JAFAR PANAHI: UN LEOPARDO, UN LEÓN, UN OSO Y LA PALMA

Jafar Panahi (1960) pertenece a la segunda gran generación de cineastas iraníes que se han impuesto en el mundo con sus finas observaciones sobre su propia cultura, cautiva de un  régimen digno de la fantasía de uno de sus milenarios narradores, capaces de imaginar los prodigios y los maleficios más recónditos de un país varias veces milenario, pero que rara vez se ha permitido demasiadas libertades de expresión.

El clip de «Solo fue un accidente» realizado para el Festival de Cannes.

Persia y su vecindario ha contado con mil y una noches de experiencias narrativas y lo raro sería que eso no tuviera alguna consecuencia hasta el presente.

Pero lo raro dominó por largo tiempo sobre la monarquía más antigua del mundo y cuando un día a la reina Victoria le anunciaron la próxima visita del Sha de Persia ella se sorprendió, se cuenta, de que no llegara en una alfombra voladora.

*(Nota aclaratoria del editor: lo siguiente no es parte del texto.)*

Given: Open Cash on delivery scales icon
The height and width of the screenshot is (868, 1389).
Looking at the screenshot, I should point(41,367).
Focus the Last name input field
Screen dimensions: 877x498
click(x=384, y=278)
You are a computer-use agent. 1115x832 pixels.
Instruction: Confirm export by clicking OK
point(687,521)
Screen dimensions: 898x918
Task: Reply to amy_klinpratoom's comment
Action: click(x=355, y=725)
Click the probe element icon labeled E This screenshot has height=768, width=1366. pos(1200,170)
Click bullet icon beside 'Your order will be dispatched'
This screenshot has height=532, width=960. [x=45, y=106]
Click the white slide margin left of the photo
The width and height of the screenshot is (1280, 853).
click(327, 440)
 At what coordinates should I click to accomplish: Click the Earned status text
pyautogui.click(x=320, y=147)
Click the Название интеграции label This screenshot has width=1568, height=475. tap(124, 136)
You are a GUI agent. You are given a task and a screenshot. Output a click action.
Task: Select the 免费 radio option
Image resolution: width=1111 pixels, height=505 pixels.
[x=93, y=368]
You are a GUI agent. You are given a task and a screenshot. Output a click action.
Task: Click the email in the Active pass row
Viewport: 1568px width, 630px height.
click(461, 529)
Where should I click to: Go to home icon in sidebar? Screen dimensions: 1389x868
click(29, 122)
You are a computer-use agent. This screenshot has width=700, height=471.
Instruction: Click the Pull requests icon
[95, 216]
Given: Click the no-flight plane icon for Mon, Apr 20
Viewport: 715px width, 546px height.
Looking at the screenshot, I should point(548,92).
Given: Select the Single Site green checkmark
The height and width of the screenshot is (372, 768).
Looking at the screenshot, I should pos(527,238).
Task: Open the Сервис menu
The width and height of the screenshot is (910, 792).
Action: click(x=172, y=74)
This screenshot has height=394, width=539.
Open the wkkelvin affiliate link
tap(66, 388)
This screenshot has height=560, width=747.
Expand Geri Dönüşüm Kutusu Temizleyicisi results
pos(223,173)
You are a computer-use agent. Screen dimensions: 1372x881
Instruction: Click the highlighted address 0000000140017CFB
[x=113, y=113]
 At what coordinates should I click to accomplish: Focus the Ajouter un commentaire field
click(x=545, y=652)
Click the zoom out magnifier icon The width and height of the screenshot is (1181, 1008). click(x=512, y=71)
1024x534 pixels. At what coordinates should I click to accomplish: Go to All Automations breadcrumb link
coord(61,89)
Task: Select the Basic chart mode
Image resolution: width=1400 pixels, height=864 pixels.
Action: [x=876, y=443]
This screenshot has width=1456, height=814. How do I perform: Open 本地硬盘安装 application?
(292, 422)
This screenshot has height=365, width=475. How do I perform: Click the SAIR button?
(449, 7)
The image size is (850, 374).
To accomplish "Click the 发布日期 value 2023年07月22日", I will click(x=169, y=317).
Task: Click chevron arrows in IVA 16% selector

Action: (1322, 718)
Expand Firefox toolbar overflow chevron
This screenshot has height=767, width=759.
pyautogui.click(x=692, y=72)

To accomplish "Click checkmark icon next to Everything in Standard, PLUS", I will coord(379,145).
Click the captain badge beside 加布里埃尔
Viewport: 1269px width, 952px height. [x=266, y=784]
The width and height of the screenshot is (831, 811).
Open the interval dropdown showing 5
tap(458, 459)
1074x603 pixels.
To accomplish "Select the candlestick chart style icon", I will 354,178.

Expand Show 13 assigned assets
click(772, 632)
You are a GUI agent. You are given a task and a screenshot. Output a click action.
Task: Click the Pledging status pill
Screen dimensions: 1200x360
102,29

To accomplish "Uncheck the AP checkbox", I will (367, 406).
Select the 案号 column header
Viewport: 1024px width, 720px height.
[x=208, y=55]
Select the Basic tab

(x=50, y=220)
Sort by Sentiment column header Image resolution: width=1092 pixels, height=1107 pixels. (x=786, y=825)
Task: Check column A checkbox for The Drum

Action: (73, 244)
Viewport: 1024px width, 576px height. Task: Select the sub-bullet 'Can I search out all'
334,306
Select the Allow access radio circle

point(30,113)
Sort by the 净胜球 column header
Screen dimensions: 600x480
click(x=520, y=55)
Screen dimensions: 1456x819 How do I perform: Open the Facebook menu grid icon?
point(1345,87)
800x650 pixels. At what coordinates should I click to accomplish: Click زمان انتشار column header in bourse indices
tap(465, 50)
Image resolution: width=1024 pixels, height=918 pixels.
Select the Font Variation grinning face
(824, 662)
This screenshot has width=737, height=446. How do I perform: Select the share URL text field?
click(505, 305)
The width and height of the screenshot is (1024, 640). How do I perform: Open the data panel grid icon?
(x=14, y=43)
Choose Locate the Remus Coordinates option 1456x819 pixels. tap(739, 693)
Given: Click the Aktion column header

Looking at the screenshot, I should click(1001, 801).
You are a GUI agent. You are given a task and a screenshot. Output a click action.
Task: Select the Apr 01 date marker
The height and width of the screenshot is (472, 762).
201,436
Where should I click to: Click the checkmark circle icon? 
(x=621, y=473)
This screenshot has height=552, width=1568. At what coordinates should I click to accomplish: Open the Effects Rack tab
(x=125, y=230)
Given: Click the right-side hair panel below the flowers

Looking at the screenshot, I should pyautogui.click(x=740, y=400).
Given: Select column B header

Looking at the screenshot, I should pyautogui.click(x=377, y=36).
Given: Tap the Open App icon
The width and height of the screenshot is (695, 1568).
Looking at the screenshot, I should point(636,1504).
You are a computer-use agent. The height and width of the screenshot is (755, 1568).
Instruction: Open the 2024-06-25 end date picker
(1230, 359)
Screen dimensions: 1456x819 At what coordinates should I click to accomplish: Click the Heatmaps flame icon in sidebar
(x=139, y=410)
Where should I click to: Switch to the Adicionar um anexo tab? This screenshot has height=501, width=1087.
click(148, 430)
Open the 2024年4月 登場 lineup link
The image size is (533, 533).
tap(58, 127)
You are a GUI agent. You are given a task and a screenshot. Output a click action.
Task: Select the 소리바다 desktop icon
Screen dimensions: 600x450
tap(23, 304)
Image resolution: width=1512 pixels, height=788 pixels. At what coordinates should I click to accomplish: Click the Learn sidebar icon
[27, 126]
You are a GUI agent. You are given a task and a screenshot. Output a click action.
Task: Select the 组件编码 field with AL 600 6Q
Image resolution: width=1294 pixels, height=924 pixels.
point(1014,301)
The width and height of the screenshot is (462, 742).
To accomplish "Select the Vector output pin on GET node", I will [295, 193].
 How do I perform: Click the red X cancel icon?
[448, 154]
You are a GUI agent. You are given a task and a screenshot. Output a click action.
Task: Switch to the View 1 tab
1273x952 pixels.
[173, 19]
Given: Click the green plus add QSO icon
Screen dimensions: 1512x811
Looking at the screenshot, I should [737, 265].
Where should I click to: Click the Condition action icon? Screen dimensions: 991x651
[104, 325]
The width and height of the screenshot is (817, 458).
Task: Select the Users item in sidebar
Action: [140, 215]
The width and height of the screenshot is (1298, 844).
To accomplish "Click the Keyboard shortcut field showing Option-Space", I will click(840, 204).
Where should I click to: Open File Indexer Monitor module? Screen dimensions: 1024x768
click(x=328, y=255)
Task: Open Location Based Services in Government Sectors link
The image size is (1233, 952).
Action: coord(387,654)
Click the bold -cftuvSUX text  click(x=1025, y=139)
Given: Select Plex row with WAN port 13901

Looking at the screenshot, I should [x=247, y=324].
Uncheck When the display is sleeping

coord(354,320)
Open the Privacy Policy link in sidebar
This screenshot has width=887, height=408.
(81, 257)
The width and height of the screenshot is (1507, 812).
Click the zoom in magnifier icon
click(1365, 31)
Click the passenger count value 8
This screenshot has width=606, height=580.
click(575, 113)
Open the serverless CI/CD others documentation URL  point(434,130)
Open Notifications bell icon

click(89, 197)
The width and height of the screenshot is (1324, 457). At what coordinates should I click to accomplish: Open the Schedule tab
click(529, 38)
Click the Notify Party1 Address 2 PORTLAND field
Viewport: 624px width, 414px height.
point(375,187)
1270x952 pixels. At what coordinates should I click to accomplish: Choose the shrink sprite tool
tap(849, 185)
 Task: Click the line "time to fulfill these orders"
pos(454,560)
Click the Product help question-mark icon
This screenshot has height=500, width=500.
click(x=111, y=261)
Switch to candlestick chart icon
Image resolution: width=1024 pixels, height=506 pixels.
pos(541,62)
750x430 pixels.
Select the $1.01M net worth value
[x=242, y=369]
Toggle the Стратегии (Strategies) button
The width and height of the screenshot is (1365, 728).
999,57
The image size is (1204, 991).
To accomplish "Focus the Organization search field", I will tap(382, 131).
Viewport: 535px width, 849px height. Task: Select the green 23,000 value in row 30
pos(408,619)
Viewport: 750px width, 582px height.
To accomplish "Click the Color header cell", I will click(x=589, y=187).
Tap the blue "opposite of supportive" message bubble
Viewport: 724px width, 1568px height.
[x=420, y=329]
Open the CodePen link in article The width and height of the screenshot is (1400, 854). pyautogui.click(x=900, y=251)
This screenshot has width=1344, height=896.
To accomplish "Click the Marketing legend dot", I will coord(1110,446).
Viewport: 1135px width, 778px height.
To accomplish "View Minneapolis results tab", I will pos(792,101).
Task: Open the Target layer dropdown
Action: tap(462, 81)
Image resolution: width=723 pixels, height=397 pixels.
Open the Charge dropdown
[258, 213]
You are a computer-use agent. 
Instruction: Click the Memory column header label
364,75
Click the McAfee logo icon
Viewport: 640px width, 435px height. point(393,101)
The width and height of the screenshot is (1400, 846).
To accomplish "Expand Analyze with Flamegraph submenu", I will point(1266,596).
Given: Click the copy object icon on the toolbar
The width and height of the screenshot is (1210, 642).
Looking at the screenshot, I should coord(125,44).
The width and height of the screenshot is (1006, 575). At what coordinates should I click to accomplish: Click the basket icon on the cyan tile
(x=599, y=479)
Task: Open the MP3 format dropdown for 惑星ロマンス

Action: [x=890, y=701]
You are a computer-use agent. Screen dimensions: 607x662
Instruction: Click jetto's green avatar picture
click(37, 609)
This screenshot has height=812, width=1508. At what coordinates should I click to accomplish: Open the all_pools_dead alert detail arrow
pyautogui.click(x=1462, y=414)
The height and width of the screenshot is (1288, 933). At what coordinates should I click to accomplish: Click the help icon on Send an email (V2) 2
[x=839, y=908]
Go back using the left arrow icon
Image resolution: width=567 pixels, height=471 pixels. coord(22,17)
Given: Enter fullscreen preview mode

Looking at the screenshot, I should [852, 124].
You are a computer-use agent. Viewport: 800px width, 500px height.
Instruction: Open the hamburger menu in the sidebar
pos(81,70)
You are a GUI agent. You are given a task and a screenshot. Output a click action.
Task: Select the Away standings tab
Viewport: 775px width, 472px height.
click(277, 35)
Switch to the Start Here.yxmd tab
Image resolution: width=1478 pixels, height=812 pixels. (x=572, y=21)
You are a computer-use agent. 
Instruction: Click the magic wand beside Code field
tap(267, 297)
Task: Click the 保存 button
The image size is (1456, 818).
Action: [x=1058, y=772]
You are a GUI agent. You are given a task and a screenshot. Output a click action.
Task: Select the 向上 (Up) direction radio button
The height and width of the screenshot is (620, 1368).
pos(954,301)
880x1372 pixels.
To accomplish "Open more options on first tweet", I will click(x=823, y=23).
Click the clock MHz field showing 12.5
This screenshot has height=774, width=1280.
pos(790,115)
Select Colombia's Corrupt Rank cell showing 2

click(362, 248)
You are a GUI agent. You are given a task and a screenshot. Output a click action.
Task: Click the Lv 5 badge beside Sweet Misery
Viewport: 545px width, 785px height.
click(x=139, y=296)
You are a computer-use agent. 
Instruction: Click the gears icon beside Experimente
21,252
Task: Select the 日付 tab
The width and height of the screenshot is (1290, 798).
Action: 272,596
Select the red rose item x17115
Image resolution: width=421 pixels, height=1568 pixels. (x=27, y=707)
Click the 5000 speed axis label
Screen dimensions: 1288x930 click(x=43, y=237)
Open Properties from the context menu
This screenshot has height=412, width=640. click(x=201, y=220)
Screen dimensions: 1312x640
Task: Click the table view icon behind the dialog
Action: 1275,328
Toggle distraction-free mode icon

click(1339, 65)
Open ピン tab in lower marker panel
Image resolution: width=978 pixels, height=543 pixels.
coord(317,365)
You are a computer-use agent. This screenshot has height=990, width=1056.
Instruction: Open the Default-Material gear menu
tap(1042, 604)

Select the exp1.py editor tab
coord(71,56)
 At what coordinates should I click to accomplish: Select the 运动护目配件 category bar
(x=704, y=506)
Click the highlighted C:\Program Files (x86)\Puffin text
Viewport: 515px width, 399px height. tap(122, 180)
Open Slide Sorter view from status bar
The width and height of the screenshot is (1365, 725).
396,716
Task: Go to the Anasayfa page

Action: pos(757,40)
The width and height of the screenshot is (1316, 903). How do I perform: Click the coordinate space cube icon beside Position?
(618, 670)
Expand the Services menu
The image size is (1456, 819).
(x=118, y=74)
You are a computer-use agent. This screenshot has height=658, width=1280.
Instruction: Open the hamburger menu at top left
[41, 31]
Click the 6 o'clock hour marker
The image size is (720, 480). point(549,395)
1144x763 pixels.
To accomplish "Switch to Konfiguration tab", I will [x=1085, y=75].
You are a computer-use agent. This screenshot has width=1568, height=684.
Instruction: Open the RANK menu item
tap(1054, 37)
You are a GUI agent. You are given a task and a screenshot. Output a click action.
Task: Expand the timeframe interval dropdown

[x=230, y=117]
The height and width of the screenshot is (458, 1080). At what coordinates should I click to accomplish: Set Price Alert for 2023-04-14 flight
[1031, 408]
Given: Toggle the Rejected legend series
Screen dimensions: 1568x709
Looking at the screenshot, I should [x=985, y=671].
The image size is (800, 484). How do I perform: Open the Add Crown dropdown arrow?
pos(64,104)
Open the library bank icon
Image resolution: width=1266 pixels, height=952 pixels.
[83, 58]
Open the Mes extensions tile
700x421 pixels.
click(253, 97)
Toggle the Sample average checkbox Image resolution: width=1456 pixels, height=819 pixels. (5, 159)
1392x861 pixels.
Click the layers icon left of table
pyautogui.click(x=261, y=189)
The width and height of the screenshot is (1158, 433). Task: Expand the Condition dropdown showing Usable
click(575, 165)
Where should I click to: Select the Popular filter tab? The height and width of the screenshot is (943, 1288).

Si bien la anécdota es improbable, no lo fue para el resto de los británicos, que se asomaron a las calles para ver las lámparas maravillosas, los genios y elefantes que, suponían, debían acompañar al exótico personaje. ¿Recuerdan la entrada de Aladdin en la película homónima, acompañada de la canción Príncipe Alí?

Es  evidente que en los siglos intermedios no hubo un cambio muy significativo en lo que Europa imaginaba sobre el país de Omar Khayyam

y de Avicena. Tal es la fuerza de la narrativa en la creación del imaginario popular: un tesoro digno de Alí Babá. Pero como a todo tesoro hay que resguardarlo, los guardianes de la Ley se preocuparán de hacer la vida imposible a los agentes del Deseo.

Y esto viene ocurriendo desde que el tiempo empezó a ocupar el espacio y en todas las sociedades, más o menos humanas, que en el mundo han sido. Hoy la dictadura shiíta, una de las corrientes del Islam que glorifica la flagelación, la penitencia y el martirio, se preocupa obsesivamente de cubrir la cabeza de las mujeres, con la seguridad que eso garantizará su sometimiento al dominio masculino, supuestamente autocontrolado y garantía de ortodoxia eterna.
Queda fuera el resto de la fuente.